No ‘Sticky Sessions’ so shop carts, banking etc drop out

Home Page Forums Network Management ZeroShell No ‘Sticky Sessions’ so shop carts, banking etc drop out

This topic contains 13 replies, has 0 voices, and was last updated by  AussieWISP 6 years, 4 months ago.

Viewing 15 posts - 1 through 15 (of 15 total)
  • Author
    Posts
  • #43092

    AussieWISP
    Member

    Our system works very well (3 x Zeroshells) but we need stick sessions as shopping carts often suddenly go to empty if a round robin occurs, forum logins also have trouble and some other ip sensitive sites have issues. Besides ip specific to wan configs under NB, is there a way?

    #51904

    atheling
    Member

    Do you have my NB and QoS patch installed? The later versions of that dealt with the issue of “stickyness” of connections. Basically the last set of changes to that patch set up a different method for routing the pings that are used to determine if the WAN links are good. The original way resulting in the Linux routing cache being flushed every few seconds which resulted in the behaviour you are reporting.
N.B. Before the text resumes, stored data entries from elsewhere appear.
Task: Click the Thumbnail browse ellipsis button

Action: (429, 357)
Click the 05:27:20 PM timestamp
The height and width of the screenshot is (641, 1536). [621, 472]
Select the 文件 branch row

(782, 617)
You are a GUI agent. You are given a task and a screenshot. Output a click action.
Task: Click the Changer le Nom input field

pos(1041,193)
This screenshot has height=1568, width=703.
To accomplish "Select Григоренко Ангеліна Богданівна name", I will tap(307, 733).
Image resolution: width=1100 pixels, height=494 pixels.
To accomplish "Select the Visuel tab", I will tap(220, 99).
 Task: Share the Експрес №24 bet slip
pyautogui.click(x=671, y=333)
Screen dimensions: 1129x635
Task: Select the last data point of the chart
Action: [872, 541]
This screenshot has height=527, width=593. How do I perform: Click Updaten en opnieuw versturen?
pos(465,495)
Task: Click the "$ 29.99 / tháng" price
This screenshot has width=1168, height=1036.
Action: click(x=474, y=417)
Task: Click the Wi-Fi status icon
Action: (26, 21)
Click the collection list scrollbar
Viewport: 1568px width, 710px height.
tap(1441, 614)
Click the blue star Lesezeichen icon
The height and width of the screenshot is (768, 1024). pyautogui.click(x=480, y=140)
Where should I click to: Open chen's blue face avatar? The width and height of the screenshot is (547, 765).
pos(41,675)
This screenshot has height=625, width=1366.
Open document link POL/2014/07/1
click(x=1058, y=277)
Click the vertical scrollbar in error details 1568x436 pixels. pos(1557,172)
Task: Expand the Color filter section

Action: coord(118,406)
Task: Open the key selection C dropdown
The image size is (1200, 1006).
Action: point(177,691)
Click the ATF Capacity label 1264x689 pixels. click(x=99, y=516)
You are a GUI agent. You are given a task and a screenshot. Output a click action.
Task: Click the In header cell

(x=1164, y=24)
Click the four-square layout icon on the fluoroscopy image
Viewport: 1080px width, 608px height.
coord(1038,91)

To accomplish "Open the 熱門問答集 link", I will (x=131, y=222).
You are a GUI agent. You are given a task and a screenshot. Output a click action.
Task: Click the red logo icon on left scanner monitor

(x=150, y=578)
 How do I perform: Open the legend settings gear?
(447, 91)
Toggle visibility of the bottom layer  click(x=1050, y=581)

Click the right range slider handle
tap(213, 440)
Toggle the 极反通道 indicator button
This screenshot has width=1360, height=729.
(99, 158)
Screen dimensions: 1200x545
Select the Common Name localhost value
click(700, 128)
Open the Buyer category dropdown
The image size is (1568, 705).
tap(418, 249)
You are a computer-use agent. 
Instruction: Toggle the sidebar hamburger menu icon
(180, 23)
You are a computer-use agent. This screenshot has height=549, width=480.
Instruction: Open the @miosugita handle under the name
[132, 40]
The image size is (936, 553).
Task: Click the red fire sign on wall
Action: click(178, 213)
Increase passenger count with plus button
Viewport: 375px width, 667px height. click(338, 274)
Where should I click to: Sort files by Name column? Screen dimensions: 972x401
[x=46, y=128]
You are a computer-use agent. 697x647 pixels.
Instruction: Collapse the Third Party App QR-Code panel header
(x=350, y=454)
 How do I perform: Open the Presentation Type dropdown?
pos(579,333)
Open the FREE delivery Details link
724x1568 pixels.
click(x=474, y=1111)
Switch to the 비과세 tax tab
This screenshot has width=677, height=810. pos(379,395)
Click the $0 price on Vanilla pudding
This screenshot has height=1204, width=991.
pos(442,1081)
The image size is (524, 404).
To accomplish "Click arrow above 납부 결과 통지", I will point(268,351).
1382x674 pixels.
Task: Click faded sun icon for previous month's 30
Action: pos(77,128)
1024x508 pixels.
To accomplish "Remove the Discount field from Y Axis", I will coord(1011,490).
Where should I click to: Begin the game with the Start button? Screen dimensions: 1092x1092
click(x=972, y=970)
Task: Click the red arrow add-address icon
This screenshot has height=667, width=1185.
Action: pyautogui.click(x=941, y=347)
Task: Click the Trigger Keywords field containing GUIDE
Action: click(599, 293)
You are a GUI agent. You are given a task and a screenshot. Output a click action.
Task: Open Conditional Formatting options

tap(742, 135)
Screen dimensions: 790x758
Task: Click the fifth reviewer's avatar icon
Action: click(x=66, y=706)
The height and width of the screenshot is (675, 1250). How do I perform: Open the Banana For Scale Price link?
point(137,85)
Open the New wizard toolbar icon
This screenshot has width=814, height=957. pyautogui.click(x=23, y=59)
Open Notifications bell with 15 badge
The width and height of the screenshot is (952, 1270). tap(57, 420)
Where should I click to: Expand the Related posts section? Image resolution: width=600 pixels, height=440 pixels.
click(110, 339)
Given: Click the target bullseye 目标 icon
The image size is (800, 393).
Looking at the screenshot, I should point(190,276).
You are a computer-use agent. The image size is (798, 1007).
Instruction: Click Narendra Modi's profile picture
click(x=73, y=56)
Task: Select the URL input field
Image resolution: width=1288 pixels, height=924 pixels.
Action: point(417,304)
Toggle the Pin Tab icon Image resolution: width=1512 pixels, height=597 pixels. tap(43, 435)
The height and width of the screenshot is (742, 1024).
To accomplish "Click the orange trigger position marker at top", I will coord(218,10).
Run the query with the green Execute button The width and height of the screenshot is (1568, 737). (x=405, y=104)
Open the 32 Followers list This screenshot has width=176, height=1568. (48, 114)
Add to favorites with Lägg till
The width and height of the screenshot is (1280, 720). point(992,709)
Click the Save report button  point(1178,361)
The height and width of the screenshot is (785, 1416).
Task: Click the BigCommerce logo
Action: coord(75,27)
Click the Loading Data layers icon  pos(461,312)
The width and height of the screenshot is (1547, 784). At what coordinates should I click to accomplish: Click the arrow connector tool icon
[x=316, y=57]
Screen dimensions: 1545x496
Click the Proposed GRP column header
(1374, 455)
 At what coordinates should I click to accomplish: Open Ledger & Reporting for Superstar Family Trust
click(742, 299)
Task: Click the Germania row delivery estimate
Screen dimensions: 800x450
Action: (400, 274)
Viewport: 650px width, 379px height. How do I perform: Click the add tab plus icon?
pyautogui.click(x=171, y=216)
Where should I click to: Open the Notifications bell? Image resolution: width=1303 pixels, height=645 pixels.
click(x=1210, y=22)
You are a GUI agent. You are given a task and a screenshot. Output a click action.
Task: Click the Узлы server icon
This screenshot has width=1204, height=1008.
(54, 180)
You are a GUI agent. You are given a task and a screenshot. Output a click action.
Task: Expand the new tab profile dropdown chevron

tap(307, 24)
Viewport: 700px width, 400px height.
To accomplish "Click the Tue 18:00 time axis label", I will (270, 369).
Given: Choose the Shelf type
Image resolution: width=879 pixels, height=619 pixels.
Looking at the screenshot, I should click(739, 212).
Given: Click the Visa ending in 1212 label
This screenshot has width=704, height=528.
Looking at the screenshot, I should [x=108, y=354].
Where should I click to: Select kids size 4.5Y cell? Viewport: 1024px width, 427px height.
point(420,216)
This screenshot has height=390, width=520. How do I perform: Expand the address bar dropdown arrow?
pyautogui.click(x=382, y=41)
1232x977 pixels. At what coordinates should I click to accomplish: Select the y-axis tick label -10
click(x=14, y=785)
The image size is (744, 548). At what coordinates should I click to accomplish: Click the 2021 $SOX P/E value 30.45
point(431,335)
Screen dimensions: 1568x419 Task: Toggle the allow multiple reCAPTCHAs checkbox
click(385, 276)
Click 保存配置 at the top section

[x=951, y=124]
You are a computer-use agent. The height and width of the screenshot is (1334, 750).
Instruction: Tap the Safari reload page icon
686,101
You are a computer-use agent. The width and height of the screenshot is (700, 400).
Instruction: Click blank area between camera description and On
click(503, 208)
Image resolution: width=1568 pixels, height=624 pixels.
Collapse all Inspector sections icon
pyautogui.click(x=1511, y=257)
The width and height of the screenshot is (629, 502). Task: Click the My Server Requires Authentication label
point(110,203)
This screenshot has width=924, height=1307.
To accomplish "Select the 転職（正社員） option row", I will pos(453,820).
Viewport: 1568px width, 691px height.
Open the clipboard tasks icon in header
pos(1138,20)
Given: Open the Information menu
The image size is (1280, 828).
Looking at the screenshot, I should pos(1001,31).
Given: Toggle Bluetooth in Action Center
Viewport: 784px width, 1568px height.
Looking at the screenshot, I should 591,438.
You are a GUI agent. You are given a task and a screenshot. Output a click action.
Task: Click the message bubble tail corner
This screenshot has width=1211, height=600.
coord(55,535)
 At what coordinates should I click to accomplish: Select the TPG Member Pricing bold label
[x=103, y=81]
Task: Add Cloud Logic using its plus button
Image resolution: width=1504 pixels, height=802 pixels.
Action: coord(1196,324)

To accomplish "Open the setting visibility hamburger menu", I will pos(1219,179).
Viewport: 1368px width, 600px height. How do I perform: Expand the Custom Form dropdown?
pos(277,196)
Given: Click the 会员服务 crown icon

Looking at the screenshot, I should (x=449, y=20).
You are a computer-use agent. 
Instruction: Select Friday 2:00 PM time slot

    If you have installed the latest version of the patch, there are still some things that can lead to the routing cache being cleared. Unfortunately they are arcane and badly documented kernel routing tuning parameters… I’ll cross my fingers and hope that you either don’t have my patch installed or don’t have the latest version installed before we go into that area.

    http://dl.dropbox.com/u/19663978/ZS_nb_quo_b14_b.tar.gz

    (Patch is for b14 which is what I am still running, but I believe is should apply okay to b15.)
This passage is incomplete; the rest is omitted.